Die hatten ja auch nur eine überschaubare Lebenserwartung. In der Urzeit haben die Menschen – ob sie wollten oder nicht – im Durchschnitt mit vierzig Jahren das Zeitliche gesegnet. Wahrscheinlich hat sie jeder kleine Schnupfen aus der Bahn geworfen. Einmal geniest, zack, waren sie tot. Auch Kurzsichtigkeit muss zu verkürzter Lebenserwartung geführt haben. Mit minus sechs Dioptrien haben die ein Mammut doch gar nicht sehen können und wurden auf der Jagd ratzfatz totgetrampelt! Das heißt, damals und bis noch vor einhundert Jahren haben Paare, wenn sie Glück hatten, gerade mal die Silberhochzeit erreicht.
Heute werden wir dank Fielmann und Aspirin mehr als doppelt so alt, und ich frage mich, ob es angebracht ist, länger als fünfzig Jahre mit ein und demselben Partner zu verbringen.
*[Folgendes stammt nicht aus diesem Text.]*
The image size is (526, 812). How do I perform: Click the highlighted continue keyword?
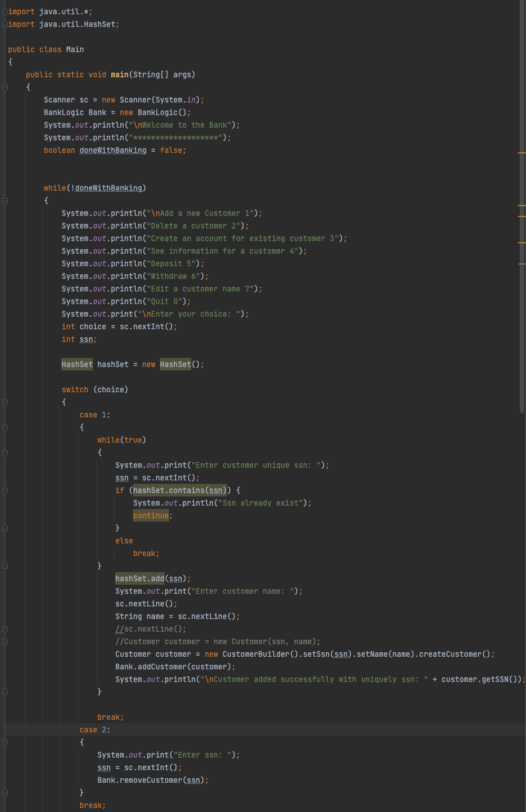(151, 515)
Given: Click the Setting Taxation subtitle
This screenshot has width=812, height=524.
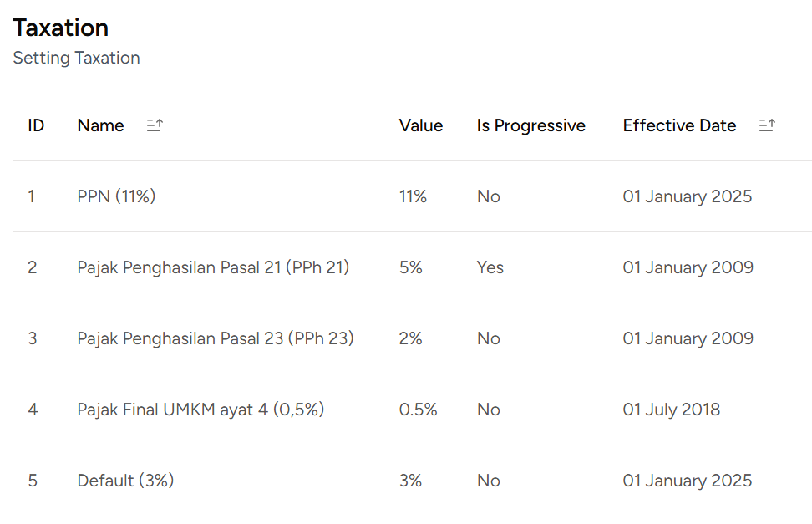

Bei der Lektüre der vielen Erklärungen zu dem Thema fiel mir ein riesengroßer Stein vom Herzen. Ich begriff, dass ich nicht der einzige Mensch in Europa war, der sich mit wechselnden Lebensabschnittsgefährten und dem daraus resultierenden Gefühl der Unzulänglichkeit rumquälte. Jetzt hatte ich schwarz auf weiß, was ich schon lange ahnte! Ich scheiterte nicht, nein, ich war eine von vielen, die naturkundliche und soziologische Veränderungen in die Praxis umsetzte und neue Wege erprobte!
Ich war ungemein erleichtert und arrangierte mich mit dieser, meiner Art zu leben: Immer mal wieder die große Liebe treffen und das Rosarote-Brillen-Gefühl spüren! Dafür nahm ich filmreife Auseinandersetzungen in Kauf, die mich zum Psychologen trieben, in tiefe Löcher fallen und um Jahre altern ließen.
Meine letzte Trennung vor drei Jahren allerdings verlief erstmals freundschaftlich, problemlos und befreiend.
Ich war froh, als mein Ex seine Sachen packte und unsere gemeinsame Wohnung verließ. Männer können ja putzige Wesen mit eigenartigen Hobbys sein. Für mich war es, nachdem ich mit diesen Hobbys solange die Wohnung geteilt hatte, eine besondere Freude, seine Münz-, Flaschen- und Briefmarkensammlungen in riesigen Tüten und Kisten vor die Tür zu räumen. Endlich konnte ich meine Ordnung wiederherstellen und danach im schlurzigen Hausanzug auf dem Sofa lümmeln; im Fernsehen GZSZ , schnulzige Liebesfilme und alle Promi-Talkshows rauf und runter angucken; im Bett stundenlang das Licht anlassen, um in Krimis zu schmökern, und meine Abende verplanen, ohne jemanden zu fragen. Es war großartig!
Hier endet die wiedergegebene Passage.